# TEXTO PARA LEITURA
____
Essa parte final da história nos reservou algumas surpresas e dificuldades, porém não deixou de ser maravilhosa.
" Viajar é mudar o cenário da solidão."
Mario Quintana
Chegamos a Puno, na fronteira entre Peru e Bolívia, no final da tarde. Tínhamos a indicação do simpático senhor do albergue de Cuzco para ficarmos em um hostel. Nos dividimos em dois táxis, cada carro com cinco pessoas, e fomos para o local.
Puno é uma cidade do sudeste do Peru, com uma população de aproximadamente 120 mil habitantes. É uma das cidades mais altas do mundo, com altitude de 3.800 metros. É famosa pelo Lago Titicaca, uma das fronteiras da cidade, e pela misteriosa Ilha dos Uros: indígenas que sobrevivem no meio do lago.
Catedral de Puno, Praça de Armas da cidade |
Chegamos ao hostel que tinha uma boa aparência, apesar de ficar em um bairro afastado. Era limpo e organizado. Nos acomodamos e estávamos mortos de fome. "Não tem nada aberto a essa hora em Puno". Essa foi a resposta à nossa fome dada pelo dono do lugar. A noite seria ainda mais longa do que imaginávamos, quando uma de nossas companheiras se deu por falta da pochete com o dinheiro e documentos de sua família, composta por três dos dez integrantes.
Vista da Cidade de Puno a partir do nosso hostel. No fundo o Lago Titicaca |
Passar por uma situação de roubo ou perda longe do nosso país é complicado. Os chilenos falam a mesma língua que os peruanos, porém, o Peru não é o Chile. As coisas por lá andam um pouco mais devagar. Em Puno as autoridades não parecem estar acostumadas com situações desse tipo, mesmo a cidade sendo um polo turístico do país. Decidimos nos dividir e buscar o taxista que nos trouxe. Eu estava no outro taxi, então, não pude ajudar muito. Sem documentos, nossa ida para a Bolívia estava ameaçada.
____
Registros de uma fonte de dados:
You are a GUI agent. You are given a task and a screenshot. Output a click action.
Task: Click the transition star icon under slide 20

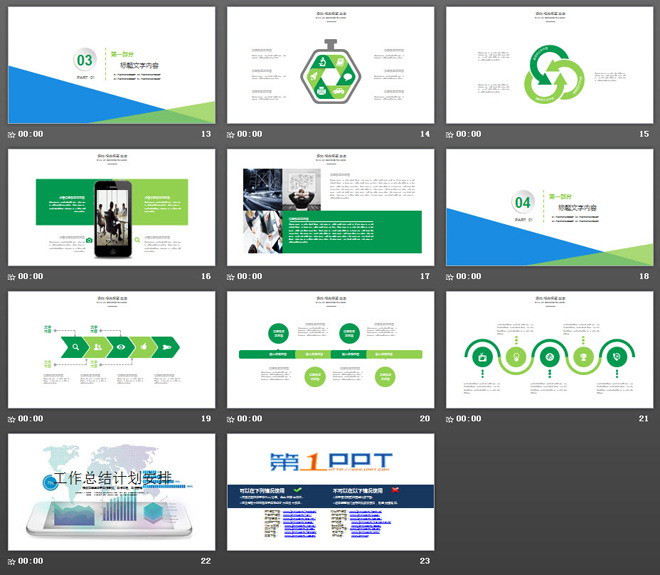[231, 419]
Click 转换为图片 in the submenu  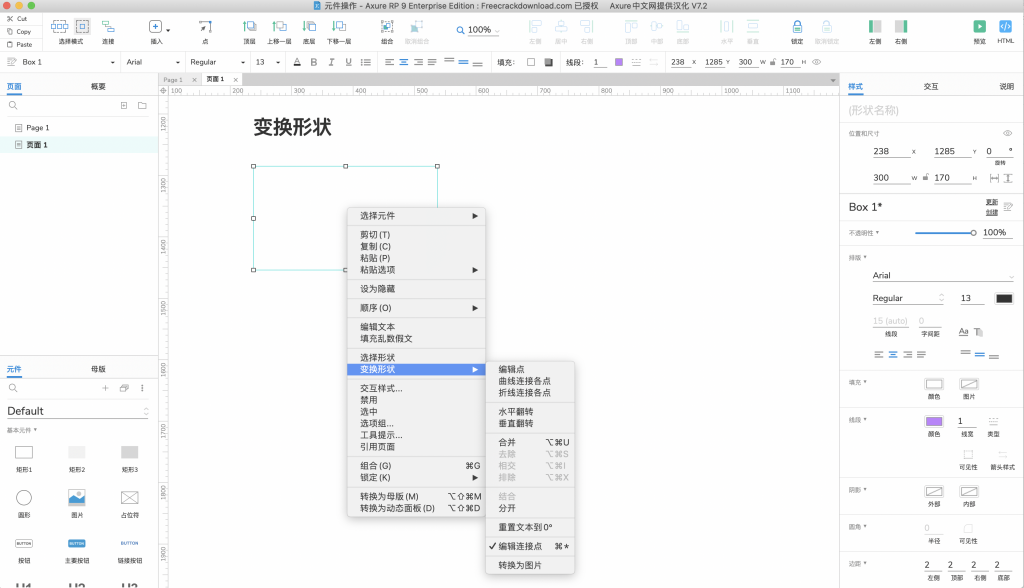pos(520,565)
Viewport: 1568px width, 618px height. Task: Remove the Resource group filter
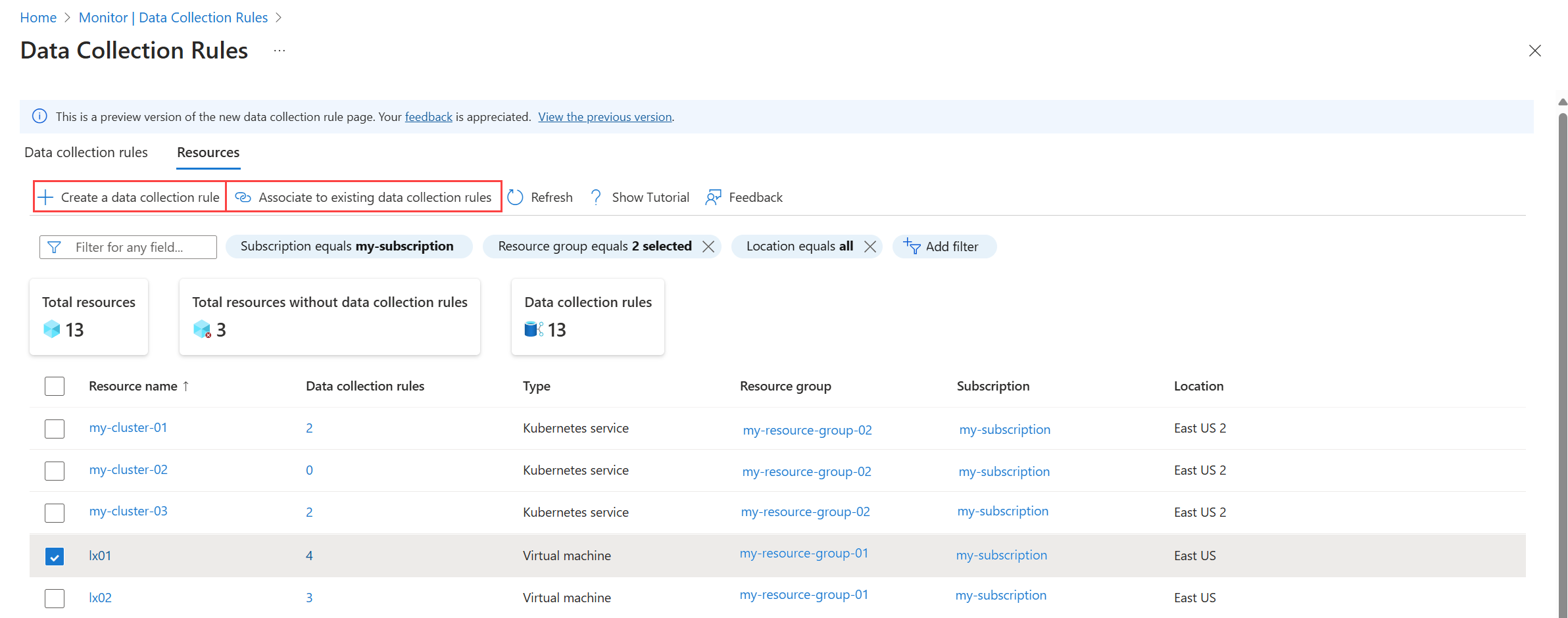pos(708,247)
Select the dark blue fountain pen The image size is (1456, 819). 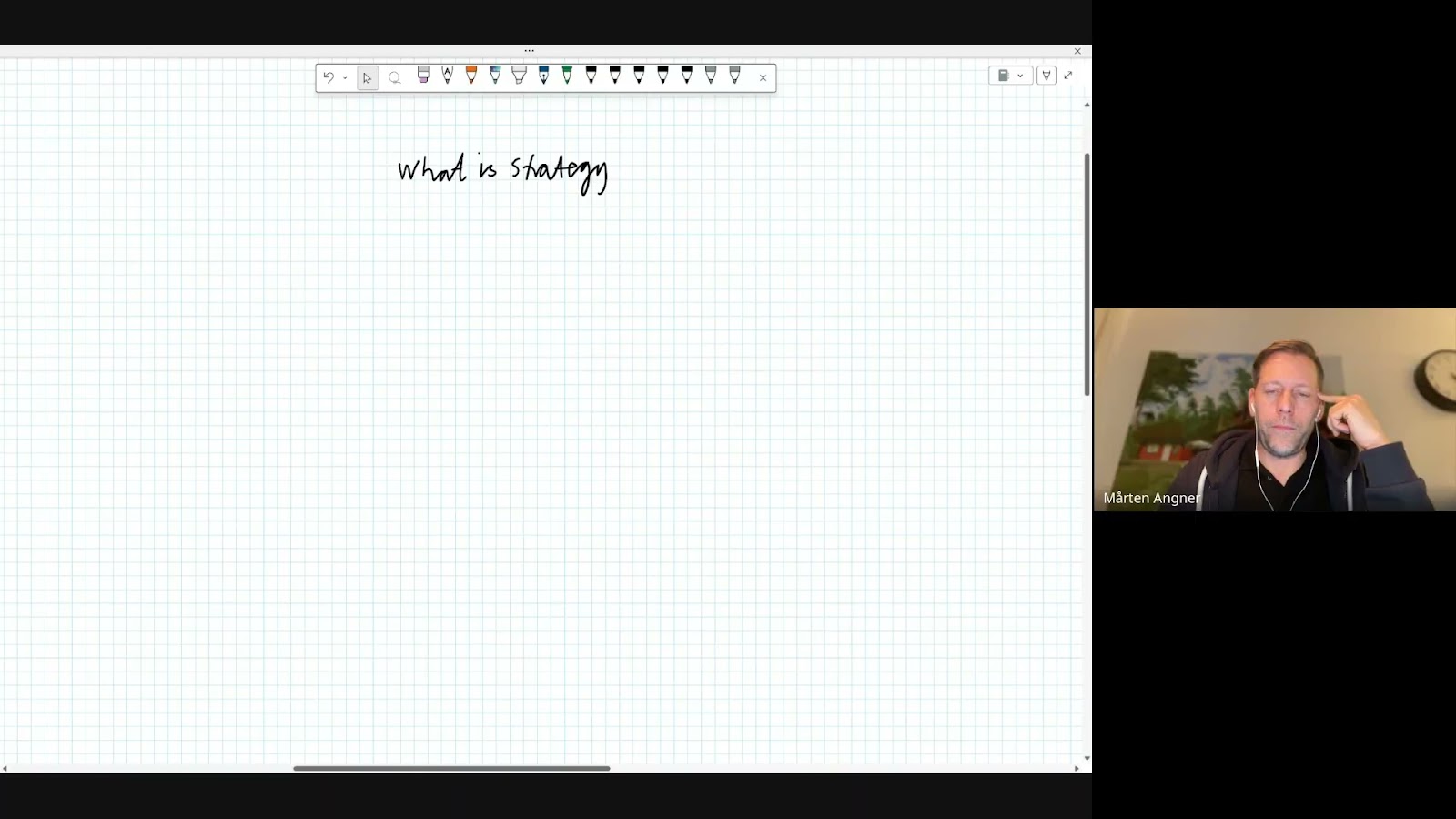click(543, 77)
____
# OBJETIVOS
**A)** Modifique o trecho do relato sobre Puno que vai de "Catedral de Puno, Praça" até "dos dez integrantes.", trocando "hostel" por "albergue".
**B)** Responda com base no relato sobre Puno:
(i) Qual é a altitude de Puno?
(ii) Em quantos táxis o grupo se dividiu para ir ao local indicado?
(iii) O que uma das companheiras deu por falta?
Os registros vêm de uma fonte diferente.

# RESULTADOS DAS TAREFAS
**A)**
Catedral de Puno, Praça de Armas da cidade |
Chegamos ao albergue que tinha uma boa aparência, apesar de ficar em um bairro afastado. Era limpo e organizado. Nos acomodamos e estávamos mortos de fome. "Não tem nada aberto a essa hora em Puno". Essa foi a resposta à nossa fome dada pelo dono do lugar. A noite seria ainda mais longa do que imaginávamos, quando uma de nossas companheiras se deu por falta da pochete com o dinheiro e documentos de sua família, composta por três dos dez integrantes.

**B)**
(i) 3.800 metros.
(ii) Em dois táxis.
(iii) A pochete com o dinheiro e os documentos de sua família.